Mi ciclo personal va desde El salario del miedo, del 53, hasta su extraordinario papel de despedida, el César Soubeyran de Manon des sources y Jean de Florette, en el 86, pura reencarnación de Raimu.
Francia ha dado formidables cantantes-actores, como Reggiani, como Dutronc, el gran Dutronc del Van Gogh de Pialat, pero Montand es incomparable, el mejor de todos, descomunal actor en la pantalla y en la escena. Y quintaesencia del cool masculino: el hombre que volvió loca a Marilyn, más que Sinatra, más que Miller o Di Maggio; el hombre de quien Don Draper podría tomar lecciones. Ahora que lo pienso, mi álbum no comenzó con El salario del miedo, Montand valseando al borde de los acantilados con el camión cargado de nitro, sino siete años antes en Étoile sans lumière, una película olvidada de Marcel Blistène que Modiano debe de tener en lo más alto de su santoral, con la Piaf cantándole a Montand C’est merveilleux mientras pasean en un coche nuevo y él sonríe como una espingarda feliz.

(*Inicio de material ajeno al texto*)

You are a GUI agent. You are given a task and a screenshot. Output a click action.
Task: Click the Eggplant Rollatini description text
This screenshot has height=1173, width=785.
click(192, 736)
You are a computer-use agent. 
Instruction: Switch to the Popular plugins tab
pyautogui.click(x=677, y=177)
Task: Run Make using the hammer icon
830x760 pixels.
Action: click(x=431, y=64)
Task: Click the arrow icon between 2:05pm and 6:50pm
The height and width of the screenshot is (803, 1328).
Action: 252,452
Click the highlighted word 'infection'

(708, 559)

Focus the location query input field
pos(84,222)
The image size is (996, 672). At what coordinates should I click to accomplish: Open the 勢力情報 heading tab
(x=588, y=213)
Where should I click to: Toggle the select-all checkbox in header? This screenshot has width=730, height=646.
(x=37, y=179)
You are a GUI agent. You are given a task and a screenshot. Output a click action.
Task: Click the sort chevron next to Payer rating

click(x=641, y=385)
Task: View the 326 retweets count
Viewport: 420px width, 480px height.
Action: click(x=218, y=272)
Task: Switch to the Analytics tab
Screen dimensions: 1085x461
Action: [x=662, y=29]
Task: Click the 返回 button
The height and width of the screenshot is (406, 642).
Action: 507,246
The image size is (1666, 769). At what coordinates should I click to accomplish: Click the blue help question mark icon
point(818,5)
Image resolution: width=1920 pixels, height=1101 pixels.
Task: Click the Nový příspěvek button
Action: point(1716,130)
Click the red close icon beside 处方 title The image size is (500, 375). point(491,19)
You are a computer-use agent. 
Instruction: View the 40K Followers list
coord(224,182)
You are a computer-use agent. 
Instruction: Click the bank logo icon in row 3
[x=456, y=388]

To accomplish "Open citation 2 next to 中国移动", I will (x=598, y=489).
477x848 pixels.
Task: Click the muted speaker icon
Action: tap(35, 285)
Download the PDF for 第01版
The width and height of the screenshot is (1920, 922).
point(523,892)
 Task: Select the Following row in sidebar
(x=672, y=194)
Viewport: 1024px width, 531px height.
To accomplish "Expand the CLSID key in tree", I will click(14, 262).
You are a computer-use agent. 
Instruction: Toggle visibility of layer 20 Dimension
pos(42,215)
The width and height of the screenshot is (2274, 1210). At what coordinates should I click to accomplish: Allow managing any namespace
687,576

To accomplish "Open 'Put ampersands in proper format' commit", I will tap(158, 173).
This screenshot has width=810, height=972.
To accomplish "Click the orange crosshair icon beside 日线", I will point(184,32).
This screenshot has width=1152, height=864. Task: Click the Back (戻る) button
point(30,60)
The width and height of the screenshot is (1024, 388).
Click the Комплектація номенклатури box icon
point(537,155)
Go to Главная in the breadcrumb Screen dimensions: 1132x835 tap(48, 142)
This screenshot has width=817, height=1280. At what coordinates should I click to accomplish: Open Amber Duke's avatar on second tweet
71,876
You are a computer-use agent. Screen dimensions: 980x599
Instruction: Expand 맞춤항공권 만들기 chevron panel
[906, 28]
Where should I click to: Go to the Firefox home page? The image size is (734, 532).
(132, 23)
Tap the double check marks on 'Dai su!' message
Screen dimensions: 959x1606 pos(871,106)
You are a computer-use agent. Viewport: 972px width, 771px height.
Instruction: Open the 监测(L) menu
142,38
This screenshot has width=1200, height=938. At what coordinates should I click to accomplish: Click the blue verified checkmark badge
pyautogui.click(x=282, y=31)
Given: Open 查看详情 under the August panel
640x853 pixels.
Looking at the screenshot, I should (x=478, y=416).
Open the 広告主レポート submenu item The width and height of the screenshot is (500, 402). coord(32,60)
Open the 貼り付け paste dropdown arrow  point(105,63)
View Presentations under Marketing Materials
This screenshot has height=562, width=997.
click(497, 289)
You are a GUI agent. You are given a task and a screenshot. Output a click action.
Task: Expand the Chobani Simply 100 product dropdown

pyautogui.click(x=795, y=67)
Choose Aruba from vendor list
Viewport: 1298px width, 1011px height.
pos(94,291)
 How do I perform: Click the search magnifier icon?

Veo luego a Montand y Signoret, la iridiscente Casque d’Or, en La Colombe, el día de su boda, con Prévert y Pagnol como padrinos. A Montand en su América soñada, en el show televisivo de Dinah Shore, homenajeando a Fred Astaire en Un garçon dansait, flexible y brillante como la rama más joven de un fresno negro. Y Montand, extraordinario coreógrafo de sí mismo, ensayando una y mil veces Battling Joe para descargar cada golpe en el compás preciso, y cantando Les feuilles mortes en japonés como si inventara una lengua universal, su idioma imposible. He vuelto a ver estas noches (un miniciclo dentro del ciclo) los grandes polars, todos sus trabajos policiacos, desde Los raíles del crimen hasta Les choix des armes pasando, cómo no, por Círculo rojo y Police Python 357, y también Una noche un tren, esa joya de André Delvaux, ahora ya tan olvidado como Blistène, una película que no es policiaca pero lo parece, donde la muerte es una joven rubia que invita a bailar a los sentenciados en un bar de provincia, de madrugada, y la imponente Anouk Aimée yace junto a las vías envuelta en un sudario de visón.
Me monto, para variar, mi propia película, con su propia banda sonora. Ahora el hombre de abrigo negro y Borsalino, con guantes y rostro de alba gris, cruza la plaza Dauphine una lluviosa noche de otoño. Con manos temblorosas saca del bolsillo una petaca de plata, olfatea el licor, vuelve a guardarla y carga su arma. Está viejo y cansado, todos piensan que ya es tarde, que lo conseguirá. Entonces, en un rápido gesto, que suena en el aire como el latigazo de una varita de fresno, se lleva el fusil al hombro y dispara, y la bala da en el corazón de la cerradura que abre la puerta de la caja fuerte, la caja de todos los tesoros. La banda, con el corso Castella al frente (corbata blanca, cara sudorosa, gran pañuelo blanco con topos negros) aplaude una vez más, desde el otro lado, y le da la bienvenida.